Magnetic properties of Alnico and FeCrCo materials.^12,13

Properties	FeCrCo	Alnico-5
Hardness, Rockwell C	40–50^a	50
Tensile Strength, MPa	341–343^a	37
Curie Temperature, °C	640	860
Service Temperature (max.), °C	500	525
Coercive Force, H_c	250–641	620–640
Energy Product BH_max, MGOe	1.0–5.25	3.9–5.5

For grade 30X23K of the GOST 24897 standard.

Russian metallurgical industry is mass producing FeCrCo sheet and rods from hard magnetic alloy FeCrCo containing low cobalt content around 15 weight percent. Lowering cobalt content is being investigated to reduce the cost of the product.¹⁴ Alloys with 9–10% cobalt possess high values of residual induction.¹⁴ Another advantage is its high corrosion resistance, making it suitable for devices working at temperature up to 550°C, especially in corrosive environments. For similar level of magnetic properties, FeCrCo offers a more economical alternative to Alnico alloys,¹⁵ SmCo, and NdFeB alloys,¹⁶ since low cost manufacturing with high quality standard remains the primary aim of the industry.¹⁷ By decreasing the amount of cobalt, the cost of alloy decreases. FeCrCo alloys are also known to possess a unique combination of magnetic and mechanical properties used in rotor rings for hysteresis motors.¹⁸ Magnetically hard FeCrCo based alloys possess a combination of improved properties. Magnetic properties of FeCrCo permanent magnets with Si-addition investigated by Szymura¹⁹ revealed stable magnetic properties at high temperatures. Si-addition was reported to prevent α to γ phase transformation. Silicon was reported to react with oxygen and develops oxides which significantly reduce the critical cooling rate that prevent α to γ transformation.¹⁹ Silicon also increases the magnetic moment, by filling voids in 3d subshells of the alloy with valence electrons of silicon, thereby increasing remanence (B_r) and energy product (BH_max) of the alloy.

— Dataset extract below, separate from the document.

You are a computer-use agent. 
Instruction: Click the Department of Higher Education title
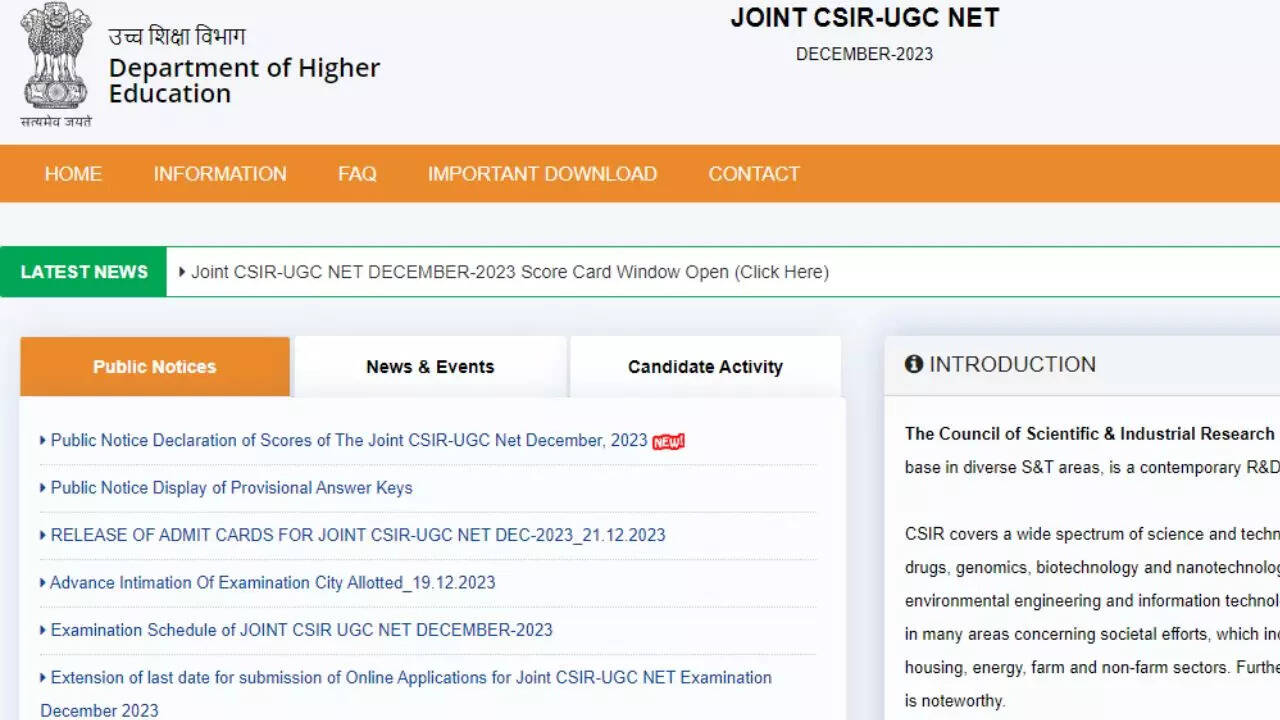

In this work, systematic investigation of FeCrCo-Si alloy system was carried out in order to study the effect of process parameters especially two-stage thermomagnetic treatment along with step aging treatments on the phases, microstructure, and magnetic properties.

Experimental

FeCrCo magnetic alloy with minor additions of silicon, vanadium, titanium, and aluminum elements was produced using the manufacturing steps shown in Figure 1.

Figure 1.

Sequence of steps involved in the manufacturing of magnetic samples.

Melting and casting

The required alloy composition was melted in vacuum induction furnace. For this purpose, pure metals, having purity ≥99.90%, were utilized. Before melting, the furnace was evacuated to 10⁻⁶ mbar and then argon gas was purged to 700 mbar. The cycle of evacuation and argon purging was performed three times to eliminate the presence of oxygen. Final melting and casting was performed in an inert argon atmosphere. After melting, the molten alloy was poured into a thin walled ceramic shell mold to obtain a fine grain structure. At the time of pouring, the melt temperature was measured using a Fluke pyrometer at around 1500°C

Heat treatment

The rod shaped castings having diameter 14 mm were homogenized at 1200°C for 2 h. The homogenized samples were then solution heat treated at 1000–1100°C for 1 hour in inert atmosphere box type furnace. The samples were then quenched in iced brine water solution. Fast cooling was used to avoid the formation of retained austenite in saturated solid solution (called TMT-0). After solution treatment, the rods were sliced to 20 mm length and subjected to pre-isothermal-magnetic treatment, where the samples were heated to 700–750°C to ensure to dissolve any undesired phases. The samples were then cooled down to isothermal-magnetic treatment (TMT) temperatures and held for specified time durations up to 20 min. For this purpose, custom designed two-poles magnetizing fixture and a tube furnace were developed and used. Scheme used for two-stage thermomagnetic treatment is illustrated in Figure 2. The temperature of the first stage thermo-magnetic treatment (called TMT-1) was selected after running a set of experiments. In these experiments, after TMT-0, the samples were heat treated between 620°C and 660°C. The magnetic properties data, presented in Figure 3, revealed that temperatures around 650°C were best for TMT-1. Therefore, the TMT-1 temperature range was set between 660 and 650°C for 20 min. This treatment was conducted to nucleate the α₁ particles in the direction of applied external magnetic field. The second stage of TMT (called TMT-2) was performed at temperature range of 620–610°C for 30–60 min for further growth of α₁ particles. During thermomagnetic treatments, the presence of 6 kilo Gauss magnetic field was ensured.

Figure 2.

Schematic illustration of thermomagnetic treatment process for spinodal decomposition in FeCrCo alloy system.

Figure 3.

Magnetic properties demonstrated by the samples at different TMT-1 temperatures (different TMT-1 temperatures were tried to finalize the TMT-1 temperatures).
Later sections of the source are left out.